When all the researched information about your members is compiled and given to these church leaders, it should be used immediately. The good folks that took the time to fill out the inventories and receive coaching should be approached by those receiving the information so these good folks can be placed in ministry in order to use their gifts, passions, life experiences and life skills. If not, it’s a waste of time and money and the good folks that provided the church with this information may be upset or become apathetic when they are not put to work.
What’s the real problem? The problem is that many (well-meaning) deacons and ministry leaders will not delegate work to their new found work-force. Some deacons and ministry leaders prefer to do all the work themselves rather than training all the new volunteers that have been given to them (through the inventories and coaching).

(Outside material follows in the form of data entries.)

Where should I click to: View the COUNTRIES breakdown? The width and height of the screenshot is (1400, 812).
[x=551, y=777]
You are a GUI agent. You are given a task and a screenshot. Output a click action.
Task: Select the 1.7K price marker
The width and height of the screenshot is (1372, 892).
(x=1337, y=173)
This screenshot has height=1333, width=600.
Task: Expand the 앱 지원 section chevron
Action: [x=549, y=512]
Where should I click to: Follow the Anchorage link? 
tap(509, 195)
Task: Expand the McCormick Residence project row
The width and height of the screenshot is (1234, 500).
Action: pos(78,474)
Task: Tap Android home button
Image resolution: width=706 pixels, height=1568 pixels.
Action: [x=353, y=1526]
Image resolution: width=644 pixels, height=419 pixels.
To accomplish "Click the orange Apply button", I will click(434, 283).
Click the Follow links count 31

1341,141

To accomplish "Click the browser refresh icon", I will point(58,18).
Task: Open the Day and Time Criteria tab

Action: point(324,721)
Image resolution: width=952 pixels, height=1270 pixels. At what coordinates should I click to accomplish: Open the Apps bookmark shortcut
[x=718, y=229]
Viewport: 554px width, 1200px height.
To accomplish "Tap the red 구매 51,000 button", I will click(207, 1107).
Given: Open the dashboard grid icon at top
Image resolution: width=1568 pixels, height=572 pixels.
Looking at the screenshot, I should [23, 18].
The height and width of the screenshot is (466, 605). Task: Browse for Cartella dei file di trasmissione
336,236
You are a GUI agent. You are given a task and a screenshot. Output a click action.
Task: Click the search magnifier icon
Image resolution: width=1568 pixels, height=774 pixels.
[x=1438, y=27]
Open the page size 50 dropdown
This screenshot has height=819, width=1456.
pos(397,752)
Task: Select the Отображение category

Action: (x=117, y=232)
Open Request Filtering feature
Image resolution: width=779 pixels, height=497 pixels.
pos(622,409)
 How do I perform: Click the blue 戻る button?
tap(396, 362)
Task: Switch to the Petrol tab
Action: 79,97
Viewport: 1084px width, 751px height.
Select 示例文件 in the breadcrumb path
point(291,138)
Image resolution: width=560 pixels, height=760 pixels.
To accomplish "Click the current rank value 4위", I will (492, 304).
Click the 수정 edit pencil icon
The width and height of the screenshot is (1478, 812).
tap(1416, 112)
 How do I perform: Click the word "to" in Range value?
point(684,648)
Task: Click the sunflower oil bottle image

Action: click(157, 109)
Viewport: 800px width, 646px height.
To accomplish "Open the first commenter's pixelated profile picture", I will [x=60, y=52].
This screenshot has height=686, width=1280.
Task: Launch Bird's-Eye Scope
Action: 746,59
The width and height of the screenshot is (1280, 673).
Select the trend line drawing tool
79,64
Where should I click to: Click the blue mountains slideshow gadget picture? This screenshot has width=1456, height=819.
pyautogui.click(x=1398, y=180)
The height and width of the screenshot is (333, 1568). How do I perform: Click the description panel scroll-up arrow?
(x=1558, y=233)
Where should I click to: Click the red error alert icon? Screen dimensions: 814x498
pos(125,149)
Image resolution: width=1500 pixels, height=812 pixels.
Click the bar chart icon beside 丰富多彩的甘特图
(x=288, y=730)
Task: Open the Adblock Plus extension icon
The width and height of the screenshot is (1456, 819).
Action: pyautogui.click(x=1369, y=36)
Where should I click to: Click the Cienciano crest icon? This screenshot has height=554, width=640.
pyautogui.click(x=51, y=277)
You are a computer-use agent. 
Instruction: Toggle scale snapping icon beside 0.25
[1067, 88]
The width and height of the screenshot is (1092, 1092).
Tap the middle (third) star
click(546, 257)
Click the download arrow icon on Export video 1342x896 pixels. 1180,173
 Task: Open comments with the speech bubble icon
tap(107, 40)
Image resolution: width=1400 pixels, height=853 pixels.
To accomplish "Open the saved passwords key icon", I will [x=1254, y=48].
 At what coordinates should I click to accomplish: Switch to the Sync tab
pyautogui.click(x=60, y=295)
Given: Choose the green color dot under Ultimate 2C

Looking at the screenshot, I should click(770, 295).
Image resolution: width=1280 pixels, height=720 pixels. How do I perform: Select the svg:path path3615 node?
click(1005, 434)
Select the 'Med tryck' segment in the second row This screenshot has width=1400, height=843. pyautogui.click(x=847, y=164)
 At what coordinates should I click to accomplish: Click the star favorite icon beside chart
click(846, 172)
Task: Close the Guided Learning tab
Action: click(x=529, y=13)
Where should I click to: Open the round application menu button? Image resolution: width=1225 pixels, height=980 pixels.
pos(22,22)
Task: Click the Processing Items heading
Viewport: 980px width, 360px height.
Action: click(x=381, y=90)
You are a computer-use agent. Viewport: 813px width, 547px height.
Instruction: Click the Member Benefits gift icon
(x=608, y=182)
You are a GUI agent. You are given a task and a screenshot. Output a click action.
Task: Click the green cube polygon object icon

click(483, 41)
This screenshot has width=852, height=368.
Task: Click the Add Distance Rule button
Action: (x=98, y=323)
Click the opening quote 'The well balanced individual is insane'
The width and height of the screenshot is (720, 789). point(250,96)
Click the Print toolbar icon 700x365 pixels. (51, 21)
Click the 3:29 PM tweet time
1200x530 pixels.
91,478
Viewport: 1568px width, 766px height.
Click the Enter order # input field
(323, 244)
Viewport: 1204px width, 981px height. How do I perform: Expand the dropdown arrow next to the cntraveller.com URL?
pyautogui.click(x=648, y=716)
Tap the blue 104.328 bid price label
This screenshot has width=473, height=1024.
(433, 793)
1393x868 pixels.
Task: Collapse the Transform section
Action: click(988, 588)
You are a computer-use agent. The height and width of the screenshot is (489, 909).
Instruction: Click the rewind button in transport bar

The solution is simple: deacons and ministry leaders must take the time and put forth the effort to train others to do their work. Initially this may seem mad to do so, but the pay-off is huge to the deacons, the ministry leaders, the workers and to the church. If done well, ministries will grow in scope, in number, in size and effectiveness. Members will have ownership in the church’s ministry and you will have an air of excitement in your church.
Allow me to illustrate: if I am a deacon in charge of the “Financial Peace University” ministry and I integrate new workers into my ministry, I don’t have to do all the work in promoting, advertising, writing and facilitating the class. Others can do any or all that is necessary for the FPU ministry to be successful. In fact, they may do a better job than I. The ministry has more potential to grow numerically when I allow others to work within my ministry. The work of a deacon and ministry leader is get the (necessary) work done to make the ministry successful. However, the ministry leader or deacon does not have to do all the work him/herself. He/she can delegate it to others—in fact, if he/she is smart/wise he/she will do so.
If your congregation decides to start a serious involvement ministry, your deacons and ministry leaders need to pledge or promise not to become a bottleneck in the process of getting all your members involved in ministry. Their job is to facilitate everyone and put them to work—church leaders are to become conduits of precious information concerning members/volunteers. Simply put: this is making less work for the deacons and ministry leaders, not more. In fact, if they lead their ministry correctly, they can move onto other ministries and projects.
Even today, if your church has not assessed all the members, the deacons and ministry leaders must delegate their work out to other members in the church. If you do not do this, the deacons and ministry leaders lose, the members lose and the church loses great opportunities of growth, and the non-involved members continue to be non-involved. Refusing the delegate can also lead to burnout.
If you as a deacon or ministry leader want to formally get permission to delegate, please do so. If you seek this permission, I am convinced the elders will love to hear those words: “I’d like to delegate work in my ministry to others so they can use their gifts, passions and life skills.” Tada! That’s what church work is all about: putting everyone to work in the kingdom.